The rural church at Ach-na-h'uaighe I have described in a previous chapter; that at Achness was scarcely better. When I entered on the duties it was in a wofully dilapidated state, but it was soon afterwards repaired by the people, and made merely habitable. It consisted of a long low house, with a large wing stretching out from the north side of it. The walls were built of stone and clay, the roof covered with divot and straw, and the seats were forms set at random, without any regularity, on the damp floor. The house of the minister was erected at the foot of a steep brae, and in the middle of a fen. Its walls were of stone and lime; it was thatched with divot and straw, and contained four apartments, a kitchen in an outer wing, a parlour with a bed in the wall, a closet, and a bedroom. The minister also rented, for the sum of £1 annually, a small farm from the sheep-farmers, Messrs Marshall and Atkinson, which afforded corn, straw, and hay for a horse and two cows.
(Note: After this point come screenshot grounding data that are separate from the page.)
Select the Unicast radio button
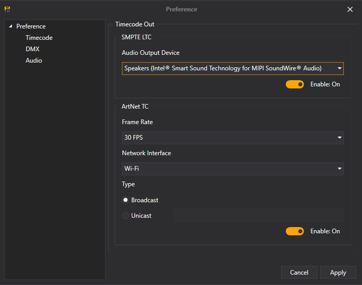Screen dimensions: 362x285 126,216
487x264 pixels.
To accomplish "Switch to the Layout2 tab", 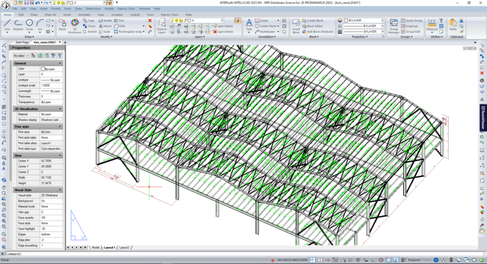I will 125,248.
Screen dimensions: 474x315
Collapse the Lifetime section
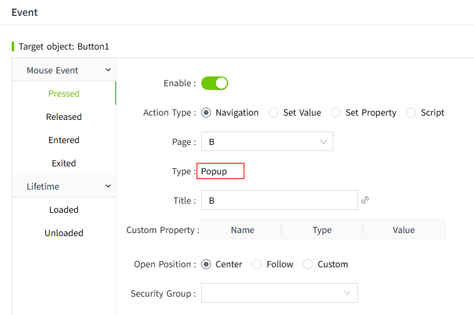tap(108, 187)
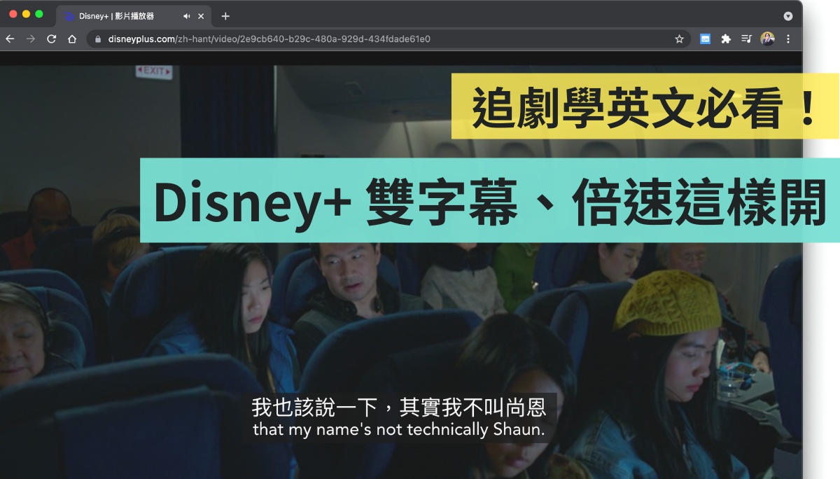The height and width of the screenshot is (479, 840).
Task: Click the Disney+ favicon on the tab
Action: click(x=69, y=15)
The place of Achness itself, once densely peopled, was in my time entirely depopulated, and the only one left was a miller, who resided at its northern extremity.
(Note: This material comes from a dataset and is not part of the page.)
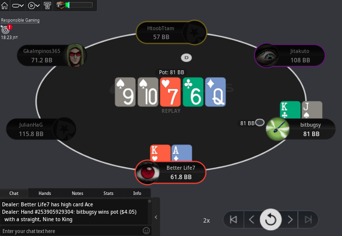Open the Responsible Gaming link
Viewport: 342px width, 236px height.
click(20, 20)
The people of the districts in both parishes were much fewer during my ministry than under that of my predecessors. I mention this particularly in reference to what has been called one of the Sutherland clearances, which took place in 1815, nearly a year before I went to Achuess. A vast extent of moorland within the parishes of Farr and Kildonan was let to Mr. Sellar, factor for the Stafford family, by his superior, as a sheep or store farm; and the measure he employed to eject the poor, but original, possessors of the lands, was fire. At Rhimisdale, a township crowded with small tenants, a corn-mill was set on fire in order effectually to scare the people from the place before the term for eviction arrived. Firing or injuring a corn-mill, on which the sustenance of the lieges so much depends, is or was by our ancient Scottish statutes punishable by imprisonment, or civil banishment, and on this point of law fir. Sellar was ultimately tried. The Sheriff-Substitute, Mr. R. MacKid, hearing of the case, proceeded in his official capacity to the spot to make a precognition of the circumstances. The Sheriff's enquiry fully established the fact, and elicited many aggravating particulars, so that he considered himself called upon to issue a warrant for Sellar's apprehension and incarceration in Dornoch jail, and to prepare the case for the Inverness Circuit Court. That MacKid was at the time not on good terms with Mr. Sellar, was well known. But though his procedure may have seemed harsh, it did not alter the particulars of the case. The trial took place, but the final issue of it was only what might have been expected when a case came to be determined between the poor, as the party offended, and the rich as the lordly and heartless aggressor. Sellar was acquitted, while Sheriff MacKid was heavily censured. Indeed, the latter was threatened with an action for damages at the factor's instance. To ward off this blow, MacKid threw himself on the other's mercy—a submission which was readily accepted, as Sellar was only too happy to escape incurring any further public odium. The whole matter, however, left a stain on the memory of the perpetrators which will never be removed.

After residing for nearly seven months at my father's house, I went, about the beginning of the winter of 1816, to reside permanently at the manse of Achness. My furniture was scanty and my hooks were few. Some articles of furniture I got from the manse of Kildonan, and some, such as a bed and bedding, a carpet, and some chairs, I purchased at the roup of Kirktown in Golspie. For, consequent on the proceedings in Mr. Sellar's case, MacKid felt that he could no longer act as Sheriff, nor very comfortably dwell at his farm of Kirktown, which he held in lease from the Stafford family. He therefore resigned his office as Sheriff-Substitute, and his Iease as tacksman of the farm, selling off his farm stock and household furniture by auction. He went to reside at Thurso, and practised as he could in his legal profession, but, without much success. His wife died there, and he soon afterwards returned with his family to Fortrose, where, having lost all his money, he died at a very advanced age.